For translation, we envision a 3D-printed human meniscus-shaped material scaffold where both recombinant human proteins, rhCTGF and rhTGFβ3, are tethered in the scaffold’s microchannels and packaged in a GMP/GLP (good laboratory practice) facility. The packaged products are shipped to hospitals and clinics where meniscus replacement surgeries are performed. The surgeons replace injured menisci using the existing arthroscopy procedure with an off-the-shelf meniscus scaffold rather than the current allograft from cadaver meniscus. Reproducible derivation of fibrochondrocytes from postnatal MSCs by CTGF and TGFβ3 may have broad implications in the regeneration of other fibrocartilage tissues, including the intervertebral disc of the spine, the tendon-bone junction, and the temporomandibular joint, each of which, when diseased, is a severe health care burden.

METHODS

Study design

The overall objective and design of the study was to determine whether endogenous cells, including stem/progenitor cells, can be differentiated in situ to regenerate complex tissues, specifically the knee meniscus. The primary parameters of study design included (i) extracellular matrix synthesis and expression of aggrecan, GAGs, and collagen types I and II, which collectively are macromolecules in the native meniscus; (ii) clonogenicity of bone marrow and synovium MSCs; (iii) differentiation capacity of bone marrow and synovium MSCs at population and clonal levels; (iv) mechanical properties of scaffold material including pull-out tests; and (v) mechanical properties of regenerated tissues.

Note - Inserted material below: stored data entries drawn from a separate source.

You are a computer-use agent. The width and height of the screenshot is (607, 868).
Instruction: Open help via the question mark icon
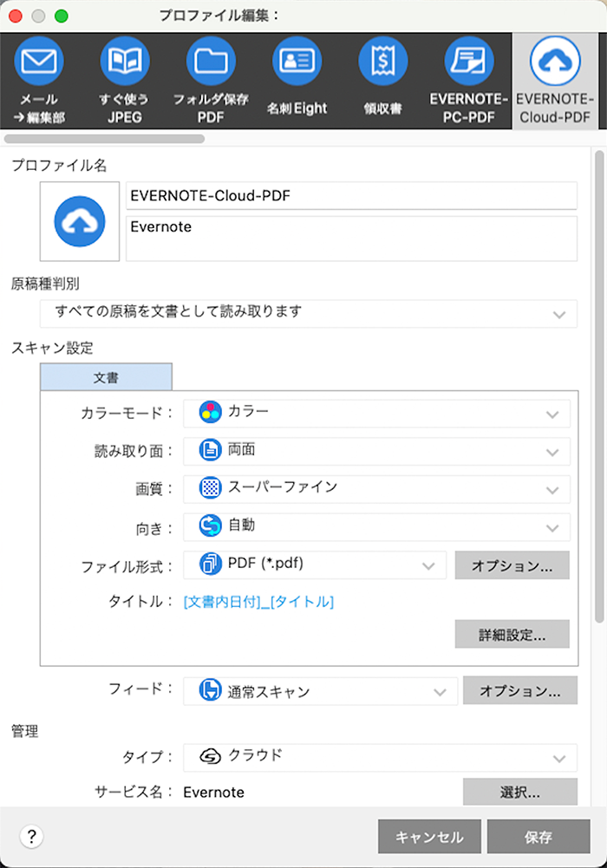(x=31, y=836)
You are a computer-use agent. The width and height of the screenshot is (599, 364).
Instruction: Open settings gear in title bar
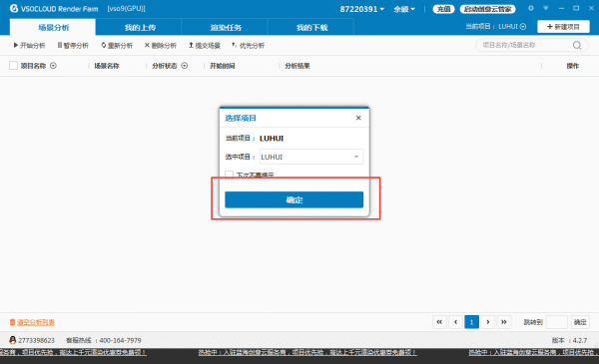(531, 8)
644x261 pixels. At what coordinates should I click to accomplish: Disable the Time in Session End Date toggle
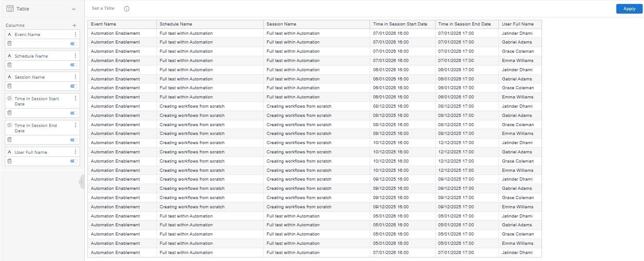[74, 140]
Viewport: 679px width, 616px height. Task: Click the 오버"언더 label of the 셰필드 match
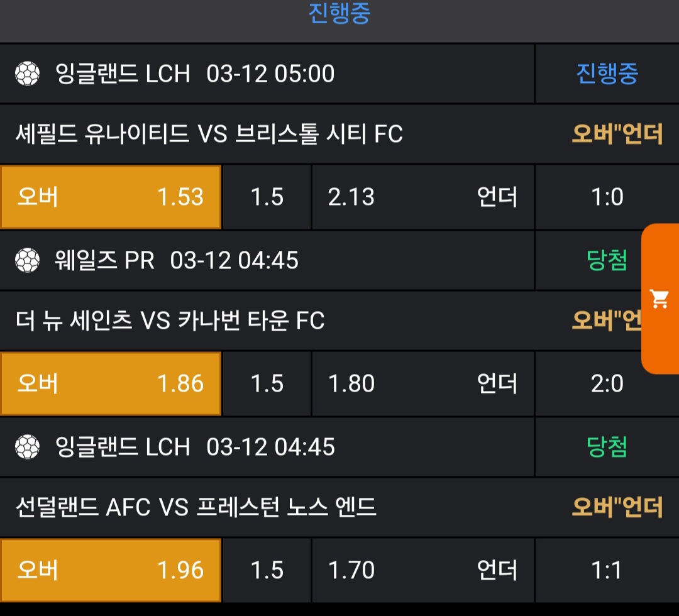pyautogui.click(x=617, y=134)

The ability of the acellular, growth factor–releasing material to regenerate fibrocartilage was investigated in vivo in an ovine model. A power analysis was performed before our preclinical, large animal study, as described below. The original sample size was five for the control group and eight for the treated group. A total of 13 sheep were operated on, with 11 reaching end points (n = 4 for control; n = 7 for treated). Two sheep were lost because of anesthesia and surgical complications. The treatment was randomized and blinded from team members who performed the surgeries and postsurgical care. End points were predefined as the presence or absence of statistically significant differences of the above-listed parameters. No outliers were eliminated.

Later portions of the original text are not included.